Kronzeuge vor Gericht

Schmid: „Wöginger sagte, ich soll mich kümmern“

Oberösterreich
09.03.2026 19:43

Der Postenschacher-Prozess gegen ÖVP-Klubobmann August Wöginger und zwei Finanzbeamte ist am Montag in Linz fortgesetzt worden – mit der Einvernahme von Thomas Schmid. Das Gericht hat allerdings noch weitere Fragen – und so geht es am Dienstagnachmittag weiter. krone.at berichtete aus dem Gerichtssaal, unten können Sie den Montag nachlesen. 

Schmid, der damalige Generalsekretär im Finanzministerium, soll laut Anklage den Personalwunsch Wögingers entgegengenommen und zumindest versucht haben, auf ein Mitglied der Hearing-Kommission – den Zweitangeklagten – Einfluss auf die Vergabe des Vorstandspostens im Finanzamt Braunau zu nehmen. 

Die Befragung des Kronzeugen begann mit einer dreistündigen Verspätung: Die Anwälte der Angeklagten – ÖVP-Klubchef Wöginger und zwei Finanzbeamte – beantragten unter anderem die Aufzeichnung von Bild und Ton der Verhandlung, „weil es beim Gesagten ja wirklich um jedes Wort“ gehe, so Anwalt Michael Rohregger, der Wöginger verteidigt.
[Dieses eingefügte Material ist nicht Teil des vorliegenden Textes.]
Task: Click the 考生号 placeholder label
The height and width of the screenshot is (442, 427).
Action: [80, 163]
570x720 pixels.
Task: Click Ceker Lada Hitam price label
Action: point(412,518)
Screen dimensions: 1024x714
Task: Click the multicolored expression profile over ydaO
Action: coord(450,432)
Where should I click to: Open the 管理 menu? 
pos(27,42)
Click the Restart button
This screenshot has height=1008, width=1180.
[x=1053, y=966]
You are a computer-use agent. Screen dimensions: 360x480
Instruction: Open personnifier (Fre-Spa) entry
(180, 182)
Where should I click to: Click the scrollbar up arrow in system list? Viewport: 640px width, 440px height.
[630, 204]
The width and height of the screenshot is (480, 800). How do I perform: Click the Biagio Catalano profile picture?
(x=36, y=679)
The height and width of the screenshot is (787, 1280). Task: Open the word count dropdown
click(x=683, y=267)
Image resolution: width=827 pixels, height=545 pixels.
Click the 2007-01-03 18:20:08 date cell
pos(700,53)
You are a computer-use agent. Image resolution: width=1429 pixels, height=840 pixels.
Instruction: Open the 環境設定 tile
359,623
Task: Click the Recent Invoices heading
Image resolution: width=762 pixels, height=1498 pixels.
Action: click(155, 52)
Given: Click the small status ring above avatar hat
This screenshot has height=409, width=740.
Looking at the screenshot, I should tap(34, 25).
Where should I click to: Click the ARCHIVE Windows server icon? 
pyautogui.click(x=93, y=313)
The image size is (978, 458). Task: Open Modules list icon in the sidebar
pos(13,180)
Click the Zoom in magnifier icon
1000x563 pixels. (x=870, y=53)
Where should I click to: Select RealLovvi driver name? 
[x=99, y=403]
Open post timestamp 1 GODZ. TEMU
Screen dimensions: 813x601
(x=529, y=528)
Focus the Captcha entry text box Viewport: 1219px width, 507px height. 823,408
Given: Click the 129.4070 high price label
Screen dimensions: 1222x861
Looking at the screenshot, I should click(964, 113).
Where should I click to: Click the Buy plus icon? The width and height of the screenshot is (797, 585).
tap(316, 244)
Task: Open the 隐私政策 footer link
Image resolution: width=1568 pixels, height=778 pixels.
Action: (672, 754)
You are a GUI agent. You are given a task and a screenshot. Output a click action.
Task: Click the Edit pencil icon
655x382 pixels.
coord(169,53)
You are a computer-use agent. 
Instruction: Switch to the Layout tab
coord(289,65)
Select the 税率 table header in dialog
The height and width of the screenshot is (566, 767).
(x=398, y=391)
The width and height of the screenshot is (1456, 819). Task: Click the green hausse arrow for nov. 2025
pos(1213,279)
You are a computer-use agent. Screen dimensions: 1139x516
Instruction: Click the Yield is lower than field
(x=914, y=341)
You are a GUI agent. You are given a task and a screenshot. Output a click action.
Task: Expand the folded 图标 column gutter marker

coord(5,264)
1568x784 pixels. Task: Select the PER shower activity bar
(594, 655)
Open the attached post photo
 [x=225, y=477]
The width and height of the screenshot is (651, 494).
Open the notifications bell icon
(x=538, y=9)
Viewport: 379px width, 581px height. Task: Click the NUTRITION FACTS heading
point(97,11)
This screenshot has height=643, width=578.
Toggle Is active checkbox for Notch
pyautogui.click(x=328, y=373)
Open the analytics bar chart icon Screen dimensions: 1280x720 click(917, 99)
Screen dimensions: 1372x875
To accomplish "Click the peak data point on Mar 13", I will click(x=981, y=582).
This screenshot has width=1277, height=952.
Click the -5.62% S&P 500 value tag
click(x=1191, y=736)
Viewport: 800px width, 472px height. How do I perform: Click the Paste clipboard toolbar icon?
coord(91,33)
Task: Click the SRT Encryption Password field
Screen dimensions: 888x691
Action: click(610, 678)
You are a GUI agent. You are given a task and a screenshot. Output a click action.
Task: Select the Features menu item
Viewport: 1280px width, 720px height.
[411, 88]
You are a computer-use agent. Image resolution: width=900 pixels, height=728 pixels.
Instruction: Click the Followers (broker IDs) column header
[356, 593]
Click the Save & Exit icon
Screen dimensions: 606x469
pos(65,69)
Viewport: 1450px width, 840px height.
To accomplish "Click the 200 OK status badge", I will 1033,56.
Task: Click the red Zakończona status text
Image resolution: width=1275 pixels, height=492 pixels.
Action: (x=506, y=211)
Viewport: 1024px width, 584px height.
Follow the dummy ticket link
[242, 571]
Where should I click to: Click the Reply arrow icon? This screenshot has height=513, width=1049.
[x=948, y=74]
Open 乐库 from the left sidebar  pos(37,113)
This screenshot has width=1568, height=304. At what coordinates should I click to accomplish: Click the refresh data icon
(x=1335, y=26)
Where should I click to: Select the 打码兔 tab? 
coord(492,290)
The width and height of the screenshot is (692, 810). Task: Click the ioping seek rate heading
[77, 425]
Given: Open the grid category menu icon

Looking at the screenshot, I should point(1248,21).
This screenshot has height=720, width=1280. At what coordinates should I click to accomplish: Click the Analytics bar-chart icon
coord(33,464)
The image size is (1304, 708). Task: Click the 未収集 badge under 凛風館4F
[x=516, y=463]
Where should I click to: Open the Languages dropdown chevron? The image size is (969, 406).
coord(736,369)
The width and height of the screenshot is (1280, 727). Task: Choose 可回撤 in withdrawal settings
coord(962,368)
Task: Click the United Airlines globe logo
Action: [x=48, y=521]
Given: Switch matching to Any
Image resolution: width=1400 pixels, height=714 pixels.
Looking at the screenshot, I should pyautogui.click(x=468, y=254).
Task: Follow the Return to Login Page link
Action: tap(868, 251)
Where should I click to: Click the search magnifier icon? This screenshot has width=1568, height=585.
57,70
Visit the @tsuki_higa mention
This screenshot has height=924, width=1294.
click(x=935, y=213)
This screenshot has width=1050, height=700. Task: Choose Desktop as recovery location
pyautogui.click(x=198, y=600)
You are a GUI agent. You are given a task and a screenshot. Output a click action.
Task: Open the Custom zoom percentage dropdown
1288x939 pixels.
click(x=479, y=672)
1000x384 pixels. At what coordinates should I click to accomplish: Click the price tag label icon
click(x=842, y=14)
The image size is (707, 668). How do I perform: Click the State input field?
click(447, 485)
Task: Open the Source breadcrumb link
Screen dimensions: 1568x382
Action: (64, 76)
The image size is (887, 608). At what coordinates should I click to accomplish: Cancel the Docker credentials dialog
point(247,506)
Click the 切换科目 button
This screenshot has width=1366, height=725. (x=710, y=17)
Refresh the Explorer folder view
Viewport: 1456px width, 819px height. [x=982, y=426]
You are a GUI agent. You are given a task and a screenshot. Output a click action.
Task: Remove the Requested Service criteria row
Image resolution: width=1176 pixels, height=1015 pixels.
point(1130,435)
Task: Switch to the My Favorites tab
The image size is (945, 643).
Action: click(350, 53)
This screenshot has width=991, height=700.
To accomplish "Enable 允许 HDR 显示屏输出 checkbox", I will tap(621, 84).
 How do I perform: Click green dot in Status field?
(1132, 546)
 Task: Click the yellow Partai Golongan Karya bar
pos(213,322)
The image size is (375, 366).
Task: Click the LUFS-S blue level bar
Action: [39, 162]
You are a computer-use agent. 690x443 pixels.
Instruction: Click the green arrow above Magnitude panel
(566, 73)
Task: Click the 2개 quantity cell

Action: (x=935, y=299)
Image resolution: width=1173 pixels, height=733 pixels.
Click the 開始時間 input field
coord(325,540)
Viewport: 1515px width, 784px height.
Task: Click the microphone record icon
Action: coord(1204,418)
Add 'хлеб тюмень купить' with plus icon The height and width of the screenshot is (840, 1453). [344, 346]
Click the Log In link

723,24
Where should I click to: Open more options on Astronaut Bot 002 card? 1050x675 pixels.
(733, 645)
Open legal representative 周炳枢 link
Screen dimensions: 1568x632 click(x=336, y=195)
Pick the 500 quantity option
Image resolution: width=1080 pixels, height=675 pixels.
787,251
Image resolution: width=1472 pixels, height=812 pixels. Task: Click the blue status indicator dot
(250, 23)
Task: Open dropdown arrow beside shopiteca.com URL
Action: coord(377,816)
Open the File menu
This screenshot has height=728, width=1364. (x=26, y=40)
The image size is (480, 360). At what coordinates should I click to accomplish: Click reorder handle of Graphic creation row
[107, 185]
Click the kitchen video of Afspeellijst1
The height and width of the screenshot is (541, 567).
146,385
Für Schmid sei die Intervention ein Befehl gewesen
Nach vier Unterbrechungen nahm dann Schmid Platz im Saal. Der frühere Generalsekretär im Finanzministerium bestätigte die Intervention Wögingers, einen ÖVP-Bürgermeister an die Spitze der Behörde zu hieven. Schmid redete vor Gericht viel und sagte unter anderem: „Ja, das war eine Unterstützung des Parteifreundes August Wöginger, der sich mit einer parteipolitischen Frage an mich gewandt hat.“ Konkret sorgte er dafür, dass der Parteifreund den mächtigen Posten bekommt. Für den früheren Kabinettschef sei die Intervention ein Befehl gewesen.

Bis am Abend wurde Schmid am Montag befragt, dann wurde vertagt. Am Dienstagnachmittag soll es weitergehen. Das Urteil gegen Wöginger und die Mitangeklagten soll am 21. April fallen.

Der krone.at-Liveticker vom Prozess in Linz zum Nachlesen:

Am vergangenen Donnerstag hatte die unterlegene Bewerberin um den Chefposten im Finanzamt Braunau ausgesagt. Christa Scharf schilderte vor Gericht, warum sie schon vor dem Hearing glaubte, keine Chance zu haben.

Bei seiner Vernehmung am Dienstag davor hatte die Richterin ÖVP-Klubobmann August Wöginger mit Aussagen von Thomas Schmid konfrontiert, wonach dieser behauptete, er habe für seinen Parteikollegen Druck gemacht.

Chatverlauf zeigt Versuch der Einflussnahme
Ein Chatverlauf zeigt, dass Schmid zumindest versucht hat, auf ein ebenfalls angeklagtes Mitglied der Hearingkommission Einfluss zu nehmen. Die unterlegene Bewerberin wurde später gemäß einer Entscheidung des Bundesverwaltungsgerichts wegen Diskriminierung entschädigt.